**SET EXERCISE**:
Copy out the rows below verbatim, starting at the line that contains "Task: Go up one level with the Up arrow" and ending at the line that contains "[x=1802, y=829]", both included.

**DATASET RECORDS**:
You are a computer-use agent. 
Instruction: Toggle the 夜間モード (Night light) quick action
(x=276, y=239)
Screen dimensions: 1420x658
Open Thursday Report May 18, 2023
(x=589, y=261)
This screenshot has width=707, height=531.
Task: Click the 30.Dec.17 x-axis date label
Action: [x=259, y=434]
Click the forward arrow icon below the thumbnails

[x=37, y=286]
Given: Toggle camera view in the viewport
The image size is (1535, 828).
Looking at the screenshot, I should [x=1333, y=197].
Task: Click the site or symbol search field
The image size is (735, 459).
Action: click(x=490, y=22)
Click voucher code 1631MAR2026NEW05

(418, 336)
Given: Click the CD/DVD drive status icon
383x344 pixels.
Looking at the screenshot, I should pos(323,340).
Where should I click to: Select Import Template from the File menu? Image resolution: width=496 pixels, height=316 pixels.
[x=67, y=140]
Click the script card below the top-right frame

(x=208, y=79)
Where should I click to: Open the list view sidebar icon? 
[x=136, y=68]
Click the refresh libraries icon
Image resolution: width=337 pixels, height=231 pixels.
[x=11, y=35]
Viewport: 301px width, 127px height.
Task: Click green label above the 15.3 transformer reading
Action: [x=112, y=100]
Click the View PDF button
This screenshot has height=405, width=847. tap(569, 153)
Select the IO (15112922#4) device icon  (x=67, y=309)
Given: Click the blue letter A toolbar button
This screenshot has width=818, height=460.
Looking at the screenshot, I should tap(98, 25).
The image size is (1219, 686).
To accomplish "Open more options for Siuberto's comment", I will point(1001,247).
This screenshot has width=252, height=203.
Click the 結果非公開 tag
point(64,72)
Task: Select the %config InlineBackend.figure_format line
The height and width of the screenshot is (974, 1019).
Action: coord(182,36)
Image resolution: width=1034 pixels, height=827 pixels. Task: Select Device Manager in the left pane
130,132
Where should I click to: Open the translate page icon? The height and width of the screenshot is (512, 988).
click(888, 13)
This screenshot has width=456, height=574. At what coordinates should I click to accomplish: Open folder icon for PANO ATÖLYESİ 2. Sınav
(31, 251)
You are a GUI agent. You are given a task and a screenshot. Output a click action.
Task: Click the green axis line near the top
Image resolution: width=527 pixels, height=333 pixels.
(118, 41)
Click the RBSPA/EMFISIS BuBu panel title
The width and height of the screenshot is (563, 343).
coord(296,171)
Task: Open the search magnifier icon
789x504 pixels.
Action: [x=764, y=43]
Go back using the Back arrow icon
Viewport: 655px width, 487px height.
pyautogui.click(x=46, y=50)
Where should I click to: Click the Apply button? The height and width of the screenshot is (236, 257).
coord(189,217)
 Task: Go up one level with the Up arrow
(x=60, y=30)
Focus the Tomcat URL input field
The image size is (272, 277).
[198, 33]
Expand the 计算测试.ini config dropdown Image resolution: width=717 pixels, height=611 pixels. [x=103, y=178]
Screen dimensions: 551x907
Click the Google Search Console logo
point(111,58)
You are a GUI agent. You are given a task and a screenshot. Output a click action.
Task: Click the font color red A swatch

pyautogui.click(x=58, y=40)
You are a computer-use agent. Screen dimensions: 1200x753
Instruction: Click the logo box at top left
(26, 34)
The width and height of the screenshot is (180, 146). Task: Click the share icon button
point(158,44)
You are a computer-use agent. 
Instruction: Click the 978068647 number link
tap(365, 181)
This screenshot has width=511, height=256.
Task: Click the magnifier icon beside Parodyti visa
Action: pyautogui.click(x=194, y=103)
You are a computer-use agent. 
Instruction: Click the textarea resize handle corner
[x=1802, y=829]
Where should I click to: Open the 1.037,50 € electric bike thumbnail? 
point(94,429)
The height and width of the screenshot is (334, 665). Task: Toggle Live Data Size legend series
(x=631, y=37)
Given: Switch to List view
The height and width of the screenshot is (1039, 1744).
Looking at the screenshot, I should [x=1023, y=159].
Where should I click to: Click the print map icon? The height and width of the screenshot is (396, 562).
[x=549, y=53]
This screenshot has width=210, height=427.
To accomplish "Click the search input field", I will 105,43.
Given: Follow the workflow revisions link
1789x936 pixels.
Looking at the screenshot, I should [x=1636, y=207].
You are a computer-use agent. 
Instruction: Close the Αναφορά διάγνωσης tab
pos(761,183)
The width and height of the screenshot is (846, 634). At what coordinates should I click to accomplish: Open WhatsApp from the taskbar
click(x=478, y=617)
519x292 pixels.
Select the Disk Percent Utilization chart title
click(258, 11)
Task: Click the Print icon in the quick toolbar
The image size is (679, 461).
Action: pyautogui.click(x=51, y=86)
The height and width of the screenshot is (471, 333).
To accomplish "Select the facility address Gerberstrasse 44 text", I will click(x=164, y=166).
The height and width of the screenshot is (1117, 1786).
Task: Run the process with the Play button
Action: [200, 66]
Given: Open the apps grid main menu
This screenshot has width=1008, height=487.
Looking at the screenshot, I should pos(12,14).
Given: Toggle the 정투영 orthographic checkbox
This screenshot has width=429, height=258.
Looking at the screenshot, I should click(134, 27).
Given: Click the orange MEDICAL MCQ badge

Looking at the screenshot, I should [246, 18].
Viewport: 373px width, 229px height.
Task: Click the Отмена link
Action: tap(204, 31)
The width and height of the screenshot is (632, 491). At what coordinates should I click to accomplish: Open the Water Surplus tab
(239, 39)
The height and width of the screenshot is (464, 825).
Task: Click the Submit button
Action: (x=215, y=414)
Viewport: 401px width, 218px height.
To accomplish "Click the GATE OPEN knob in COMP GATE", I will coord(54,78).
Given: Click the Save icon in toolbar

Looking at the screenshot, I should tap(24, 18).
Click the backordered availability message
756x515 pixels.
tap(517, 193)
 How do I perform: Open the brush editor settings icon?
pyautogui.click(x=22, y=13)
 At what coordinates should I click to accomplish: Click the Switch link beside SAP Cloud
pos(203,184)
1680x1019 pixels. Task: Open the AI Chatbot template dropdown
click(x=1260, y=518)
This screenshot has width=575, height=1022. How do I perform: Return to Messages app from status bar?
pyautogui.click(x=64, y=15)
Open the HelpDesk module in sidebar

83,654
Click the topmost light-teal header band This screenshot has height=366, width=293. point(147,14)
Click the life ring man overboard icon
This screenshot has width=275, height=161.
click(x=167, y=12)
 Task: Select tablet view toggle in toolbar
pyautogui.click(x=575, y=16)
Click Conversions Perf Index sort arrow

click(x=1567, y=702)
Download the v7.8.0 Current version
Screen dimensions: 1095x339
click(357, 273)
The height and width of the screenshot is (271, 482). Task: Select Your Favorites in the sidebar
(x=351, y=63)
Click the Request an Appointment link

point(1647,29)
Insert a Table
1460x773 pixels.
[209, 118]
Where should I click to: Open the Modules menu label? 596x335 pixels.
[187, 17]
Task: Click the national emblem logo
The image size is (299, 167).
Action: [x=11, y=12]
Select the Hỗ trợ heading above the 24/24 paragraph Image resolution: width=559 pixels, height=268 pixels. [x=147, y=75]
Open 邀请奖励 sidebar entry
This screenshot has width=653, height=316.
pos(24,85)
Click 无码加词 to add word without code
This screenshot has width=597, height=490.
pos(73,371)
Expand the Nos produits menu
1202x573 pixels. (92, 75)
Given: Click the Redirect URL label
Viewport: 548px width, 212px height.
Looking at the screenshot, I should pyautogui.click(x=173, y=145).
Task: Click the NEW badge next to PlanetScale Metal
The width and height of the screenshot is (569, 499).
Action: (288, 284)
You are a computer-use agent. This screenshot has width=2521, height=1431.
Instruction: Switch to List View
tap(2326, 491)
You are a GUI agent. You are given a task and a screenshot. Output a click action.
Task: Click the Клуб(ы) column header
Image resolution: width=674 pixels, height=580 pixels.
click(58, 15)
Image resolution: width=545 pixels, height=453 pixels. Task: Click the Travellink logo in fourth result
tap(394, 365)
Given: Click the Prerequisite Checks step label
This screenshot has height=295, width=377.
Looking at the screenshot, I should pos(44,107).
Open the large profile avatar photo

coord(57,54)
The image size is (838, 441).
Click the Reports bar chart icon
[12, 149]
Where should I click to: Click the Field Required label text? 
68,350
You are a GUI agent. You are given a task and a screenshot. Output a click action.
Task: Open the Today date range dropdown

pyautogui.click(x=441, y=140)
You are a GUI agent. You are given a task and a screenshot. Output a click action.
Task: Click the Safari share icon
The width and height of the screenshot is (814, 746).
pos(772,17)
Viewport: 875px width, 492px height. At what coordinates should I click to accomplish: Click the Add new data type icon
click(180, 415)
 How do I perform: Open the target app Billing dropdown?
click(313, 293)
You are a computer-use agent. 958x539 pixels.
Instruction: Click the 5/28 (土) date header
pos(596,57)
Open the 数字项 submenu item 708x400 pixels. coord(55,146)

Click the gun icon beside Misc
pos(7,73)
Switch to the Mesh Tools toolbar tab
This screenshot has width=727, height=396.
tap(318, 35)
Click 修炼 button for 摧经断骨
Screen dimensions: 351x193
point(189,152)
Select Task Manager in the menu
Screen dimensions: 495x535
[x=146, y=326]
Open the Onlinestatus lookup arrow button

**WRITTEN RESPONSE**:
 Task: Go up one level with the Up arrow
(x=60, y=30)
Focus the Tomcat URL input field
The image size is (272, 277).
[198, 33]
Expand the 计算测试.ini config dropdown Image resolution: width=717 pixels, height=611 pixels. [x=103, y=178]
Screen dimensions: 551x907
Click the Google Search Console logo
point(111,58)
You are a GUI agent. You are given a task and a screenshot. Output a click action.
Task: Click the font color red A swatch

pyautogui.click(x=58, y=40)
You are a computer-use agent. Screen dimensions: 1200x753
Instruction: Click the logo box at top left
(26, 34)
The width and height of the screenshot is (180, 146). Task: Click the share icon button
point(158,44)
You are a computer-use agent. 
Instruction: Click the 978068647 number link
tap(365, 181)
This screenshot has width=511, height=256.
Task: Click the magnifier icon beside Parodyti visa
Action: pyautogui.click(x=194, y=103)
You are a computer-use agent. 
Instruction: Click the textarea resize handle corner
[x=1802, y=829]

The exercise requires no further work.